Девушка с поклоном принимает меч, обнимает отца, потом возвращается на кухню, осыпает щёки сестры поцелуями. Миг — и Акеми уже на пороге. Оборачивается, кусая дрожащие губы, и просит:
— Ото-сан, имо то… Сквер на перекрёстке через три линии от рынка, вы помните? Там, где мы с мамой любили качаться на качелях. Каждый вечер я буду ждать в девять вечера. Я буду приходить туда, пока жива.
Она покидает дом так стремительно, что Жиль догоняет её только у выхода из подъезда. Темнота мешает ему рассмотреть её лицо, но что-то подсказывает мальчишке, что именно сейчас этого делать не следует. Он безмолвно следует за девушкой по пустынным улицам, гадая, куда она идёт, и всё никак не может этого понять.
Позади остаётся спальный район одиннадцатого сектора и целлюлозная фабрика, которую Жиль успел возненавидеть. Акеми пересекает мост через медлительный сонный Орб, спускается к воде. Садится на закованный в бетон берег, кладёт рядом вакидзаси и даёт волю слезам.
Жиль усаживается поодаль, отколупывает от изъеденной временем плиты мелкие камушки и швыряет их в воду. Орб глотает их с тихим, ленивым плеском. Жиль поглядывает на плачущую Акеми, и постепенно его накрывает ощущение неправильности происходящего. Ну как так — суровая Акеми, старшая подруга и бесспорный авторитет, сидит и размазывает рукавом сопли. Жиль крепко-крепко зажмуривается, щиплет себя за руку, но бесполезно — это не сон. Мальчишка закрывает уши ладонями, трясёт головой.
Когда ответственный за смену исхлестал его ремнём из-за недостаточно хорошо помытых полов, ему не было так плохо. И когда сосед по комнате вышвырнул его за дверь, прикарманив все талоны на питание — тоже не было. И даже когда он наконец-то осознал, что Ксавье Ланглу больше не может о нём заботиться без риска для них обоих — даже тогда так отвратительно на душе не было. Акеми — его друг, его эталон спокойствия, один из столпов его мироустройства… и она сидит и плачет, горько и безутешно.
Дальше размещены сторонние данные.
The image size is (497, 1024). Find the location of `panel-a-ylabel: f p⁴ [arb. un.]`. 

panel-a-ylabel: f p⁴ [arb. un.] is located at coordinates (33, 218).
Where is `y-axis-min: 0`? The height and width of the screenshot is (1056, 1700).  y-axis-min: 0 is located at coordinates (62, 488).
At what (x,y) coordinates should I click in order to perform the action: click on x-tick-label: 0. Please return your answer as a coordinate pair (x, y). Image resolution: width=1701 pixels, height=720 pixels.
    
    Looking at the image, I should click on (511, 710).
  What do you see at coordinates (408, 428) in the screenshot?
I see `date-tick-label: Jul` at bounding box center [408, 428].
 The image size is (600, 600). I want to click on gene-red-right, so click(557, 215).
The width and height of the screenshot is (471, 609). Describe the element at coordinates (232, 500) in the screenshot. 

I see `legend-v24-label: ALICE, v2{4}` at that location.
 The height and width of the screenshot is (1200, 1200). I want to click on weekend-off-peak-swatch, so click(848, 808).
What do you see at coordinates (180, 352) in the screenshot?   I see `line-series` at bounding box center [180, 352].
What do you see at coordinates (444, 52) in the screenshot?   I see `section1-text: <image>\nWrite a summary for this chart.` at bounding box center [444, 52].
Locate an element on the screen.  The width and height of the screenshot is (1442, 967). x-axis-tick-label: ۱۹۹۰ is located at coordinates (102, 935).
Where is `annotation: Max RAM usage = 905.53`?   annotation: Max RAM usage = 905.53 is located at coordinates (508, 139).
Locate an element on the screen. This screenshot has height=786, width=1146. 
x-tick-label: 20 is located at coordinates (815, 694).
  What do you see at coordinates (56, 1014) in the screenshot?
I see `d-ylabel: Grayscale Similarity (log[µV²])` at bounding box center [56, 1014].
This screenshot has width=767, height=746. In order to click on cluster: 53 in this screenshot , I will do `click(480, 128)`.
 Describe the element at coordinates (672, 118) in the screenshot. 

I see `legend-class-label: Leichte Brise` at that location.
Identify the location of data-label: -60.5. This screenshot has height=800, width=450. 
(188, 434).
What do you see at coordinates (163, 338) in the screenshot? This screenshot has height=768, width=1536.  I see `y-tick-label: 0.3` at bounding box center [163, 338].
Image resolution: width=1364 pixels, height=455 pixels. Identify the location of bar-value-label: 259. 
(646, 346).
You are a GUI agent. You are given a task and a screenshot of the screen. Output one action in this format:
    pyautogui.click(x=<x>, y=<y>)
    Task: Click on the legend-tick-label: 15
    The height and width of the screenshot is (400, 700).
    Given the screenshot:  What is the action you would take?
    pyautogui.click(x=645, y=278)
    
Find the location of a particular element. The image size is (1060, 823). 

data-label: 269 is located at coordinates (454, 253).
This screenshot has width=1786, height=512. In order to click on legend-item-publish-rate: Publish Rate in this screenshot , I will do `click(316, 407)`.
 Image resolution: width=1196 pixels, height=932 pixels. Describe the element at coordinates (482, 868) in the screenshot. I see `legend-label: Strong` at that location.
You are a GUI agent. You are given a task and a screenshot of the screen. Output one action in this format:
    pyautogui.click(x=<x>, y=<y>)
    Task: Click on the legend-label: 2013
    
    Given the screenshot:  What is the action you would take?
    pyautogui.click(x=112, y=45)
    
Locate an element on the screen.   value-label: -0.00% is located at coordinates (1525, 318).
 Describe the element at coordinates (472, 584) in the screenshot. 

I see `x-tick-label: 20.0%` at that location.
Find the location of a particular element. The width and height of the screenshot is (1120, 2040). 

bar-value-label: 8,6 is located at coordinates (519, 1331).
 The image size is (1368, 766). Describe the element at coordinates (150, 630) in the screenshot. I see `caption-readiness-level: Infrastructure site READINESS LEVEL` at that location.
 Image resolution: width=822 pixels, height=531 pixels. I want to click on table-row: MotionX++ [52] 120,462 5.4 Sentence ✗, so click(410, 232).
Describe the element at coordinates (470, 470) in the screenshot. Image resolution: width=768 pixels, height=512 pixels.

Ещё один камешек исчезает в чреве реки. Жиль набирает полную пригоршню мелких бетонных осколков, швыряет разом. Бульканье камней, падающих в воду, не может заглушить плача Акеми. Её слёзы заставляют мальчишку метаться между желанием сбежать и не слышать и желанием сделать что-то, что заставит Акеми замолчать. Жиль встаёт, вытирает грязные ладони о джемпер с растянутым воротом и решительно направляется к воде. Там он как следует мочит рукав. Подходит к девушке и оглушительно орёт, склонившись над ней:
— Хва-тит!
И когда Акеми поднимает на мальчишку залитое слезами лицо, Жиль выжимает над ней напитанный водой рукав. Холодные струйки текут за шиворот, рыдания обрываются судорожным вздохом. Даже в темноте видно, насколько Акеми ошарашена этой выходкой. Жиль удовлетворённо кивает и вопрошает, всё так же нависая над ней:
— Т-ты Каро оплакиваешь? Н-нет? Тогда с х-хрена ли ты ревёшь, как с-сыкуха м-малая? Что — п-помер кто? Н-нет? Т-тогда заткнись и в-возьми себя в руки! В-вот так вот!
На смену удивлению приходит вспышка ярости. Тяжёлый ботинок девушки бьёт по правой голени Жиля, и мальчишка падает, катится под откос к воде. Но успевает перевернуться и сесть, шипя от боли.
— Н-не подходи! — кричит он, вскидывая ладонь в жалкой попытке защититься.